The Roman philosopher Seneca wasn’t talking about the stock market when he wrote that “T...
Are You Trading with the Right Indicators for Your Time Frame
10/14/2010 12:01 am EST
“The Williams %R on the SPY is -6.58; we need a pullback.”
“The Slow Stochastic or %K is 93; definitely overbought.”
“The RSI is nearing 70; get ready to unload.”
I have seen a lot of statements like these lately, touting that the market is overbought and needs to pull back or rest, but is it? To answer that question, one needs to know their trading horizon and then understand how to cut through the noise of the indicators.
Whether or not the market is technically overbought can depend on your trading horizon. Keeping it simple, a textbook definition would state that an RSI over 70 is overbought and an RSI under 30 is oversold. Look at the chart in the middle of the page and focus on the three sets of RSI indicators at the top of the chart. This is the same indicator calculated over three different time periods. The top set uses the price change over a 14-day period and is the “standard” in most chart packages. The middle set uses a five-day period, and the bottom a 20-day period. The first thing to note is that they all have the same general shape, but the shorter the period, the more overbought and oversold signals that are generated. This makes sense. The market fluctuates daily, and if your calculation is skewed to short-term changes, you will get more signals.

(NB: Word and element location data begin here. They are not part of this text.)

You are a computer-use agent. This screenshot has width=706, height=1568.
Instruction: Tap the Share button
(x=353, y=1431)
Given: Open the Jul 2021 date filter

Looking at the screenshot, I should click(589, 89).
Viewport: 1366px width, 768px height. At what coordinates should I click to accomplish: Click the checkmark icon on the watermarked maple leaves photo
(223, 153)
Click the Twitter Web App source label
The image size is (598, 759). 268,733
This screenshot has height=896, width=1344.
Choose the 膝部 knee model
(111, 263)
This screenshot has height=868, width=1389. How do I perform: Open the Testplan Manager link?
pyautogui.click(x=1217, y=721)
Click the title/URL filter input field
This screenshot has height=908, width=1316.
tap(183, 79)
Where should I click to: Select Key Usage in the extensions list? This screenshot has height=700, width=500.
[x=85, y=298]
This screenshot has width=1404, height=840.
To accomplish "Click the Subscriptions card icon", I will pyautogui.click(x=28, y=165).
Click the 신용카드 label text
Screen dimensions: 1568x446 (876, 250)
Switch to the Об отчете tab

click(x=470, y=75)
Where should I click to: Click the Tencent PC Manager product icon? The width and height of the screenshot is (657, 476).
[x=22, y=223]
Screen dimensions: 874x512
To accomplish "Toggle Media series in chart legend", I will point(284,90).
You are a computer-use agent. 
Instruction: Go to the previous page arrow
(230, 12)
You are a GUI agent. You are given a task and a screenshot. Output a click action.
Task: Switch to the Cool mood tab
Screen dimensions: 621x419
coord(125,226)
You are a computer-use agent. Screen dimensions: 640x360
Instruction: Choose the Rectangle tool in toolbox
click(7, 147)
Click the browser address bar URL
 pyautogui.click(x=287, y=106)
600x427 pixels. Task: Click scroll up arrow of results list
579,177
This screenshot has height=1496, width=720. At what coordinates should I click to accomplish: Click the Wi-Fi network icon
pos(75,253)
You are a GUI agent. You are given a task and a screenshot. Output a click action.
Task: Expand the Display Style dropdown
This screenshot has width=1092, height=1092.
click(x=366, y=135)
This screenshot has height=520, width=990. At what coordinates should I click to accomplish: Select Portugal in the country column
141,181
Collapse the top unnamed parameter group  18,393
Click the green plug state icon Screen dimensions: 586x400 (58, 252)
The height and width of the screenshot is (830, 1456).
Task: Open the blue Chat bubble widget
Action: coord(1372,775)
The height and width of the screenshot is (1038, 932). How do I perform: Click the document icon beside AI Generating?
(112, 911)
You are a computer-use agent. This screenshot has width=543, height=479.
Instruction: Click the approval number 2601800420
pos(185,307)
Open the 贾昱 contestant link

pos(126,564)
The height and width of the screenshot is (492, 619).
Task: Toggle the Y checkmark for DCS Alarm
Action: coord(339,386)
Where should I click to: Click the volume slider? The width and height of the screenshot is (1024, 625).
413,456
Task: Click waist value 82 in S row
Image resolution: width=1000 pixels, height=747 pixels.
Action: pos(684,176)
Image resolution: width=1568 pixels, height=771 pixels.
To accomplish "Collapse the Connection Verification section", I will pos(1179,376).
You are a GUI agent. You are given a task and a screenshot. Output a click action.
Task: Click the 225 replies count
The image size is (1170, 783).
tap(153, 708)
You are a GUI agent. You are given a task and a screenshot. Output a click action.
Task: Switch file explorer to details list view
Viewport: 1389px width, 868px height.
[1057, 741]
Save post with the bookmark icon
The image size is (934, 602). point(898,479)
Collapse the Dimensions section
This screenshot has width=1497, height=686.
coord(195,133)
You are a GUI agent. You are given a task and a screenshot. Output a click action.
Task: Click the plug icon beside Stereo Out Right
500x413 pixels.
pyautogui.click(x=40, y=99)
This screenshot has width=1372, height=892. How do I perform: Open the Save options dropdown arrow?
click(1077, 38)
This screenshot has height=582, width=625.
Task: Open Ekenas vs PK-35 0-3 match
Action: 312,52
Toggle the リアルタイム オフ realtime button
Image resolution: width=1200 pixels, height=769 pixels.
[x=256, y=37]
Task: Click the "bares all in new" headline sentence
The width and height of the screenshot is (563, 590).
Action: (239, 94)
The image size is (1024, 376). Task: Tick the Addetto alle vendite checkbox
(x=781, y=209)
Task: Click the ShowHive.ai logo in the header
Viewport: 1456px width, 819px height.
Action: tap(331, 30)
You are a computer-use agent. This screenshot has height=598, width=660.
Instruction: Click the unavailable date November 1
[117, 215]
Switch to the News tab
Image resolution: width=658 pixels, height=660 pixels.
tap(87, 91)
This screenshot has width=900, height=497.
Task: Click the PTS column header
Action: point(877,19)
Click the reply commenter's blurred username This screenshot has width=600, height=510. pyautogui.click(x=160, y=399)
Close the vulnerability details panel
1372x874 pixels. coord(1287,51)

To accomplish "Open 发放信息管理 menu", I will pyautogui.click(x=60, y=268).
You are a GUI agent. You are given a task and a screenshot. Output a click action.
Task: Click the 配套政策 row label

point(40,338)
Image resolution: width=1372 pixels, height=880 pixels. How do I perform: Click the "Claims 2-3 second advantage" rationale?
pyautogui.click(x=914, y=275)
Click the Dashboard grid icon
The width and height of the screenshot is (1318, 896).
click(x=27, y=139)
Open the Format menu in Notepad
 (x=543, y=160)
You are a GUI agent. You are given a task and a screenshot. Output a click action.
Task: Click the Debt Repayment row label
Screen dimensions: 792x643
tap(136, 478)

If you are a swing or daytrader, then you should be more concerned about the very short term and using a five-day (or even shorter) time period in your RSI is appropriate. If you look at the market weekly and want to be more certain that a longer-term trend is going to change, then increasing to a 20-day time period is more appropriate. The second thing to note is that in the current market for the SPY, the five-day RSI is overbought at 79.20. This and other oscillators on a short-term basis are leading to some of these overbought calls. But the 14-day is just approaching 70, and for the longer-term investor, still has some room higher. So which is right? They both are. The daytrader needs to be nimble, but the longer-term investor wants to make sure that the trend is changing before trading. Customize your indicators to your horizon.
So the market may or may not be overbought, but does it matter if you are trading on a short time frame? Another important point is to make sure that you do not blindly follow an indicator without understanding it, understanding what it is telling you, and knowing why you are using it. As an example, looking at the 14-day RSI, which is used by many traders, if you decided to sell when the RSI became overbought in March of this year, you would have missed the run from 110 to 120 in the SPY, a 10% move.
A market can remain overbought or oversold for a long time. Steep sustained moves can get overbought quickly. Is a fast-rising market bad? Not all the time. Momentum oscillators can be very useful and add a lot to the story, but remember that they are called indicators. Price is king, and the indicators should be used as warning signs. As an analogy, every time you see a “Deer Crossing” sign while driving, a deer does not run onto the road. You don’t stop; you keep driving the car. But knowing that a deer could dart in front of you puts you on alert. Use your indicators to raise your awareness, not to stop you from the mission.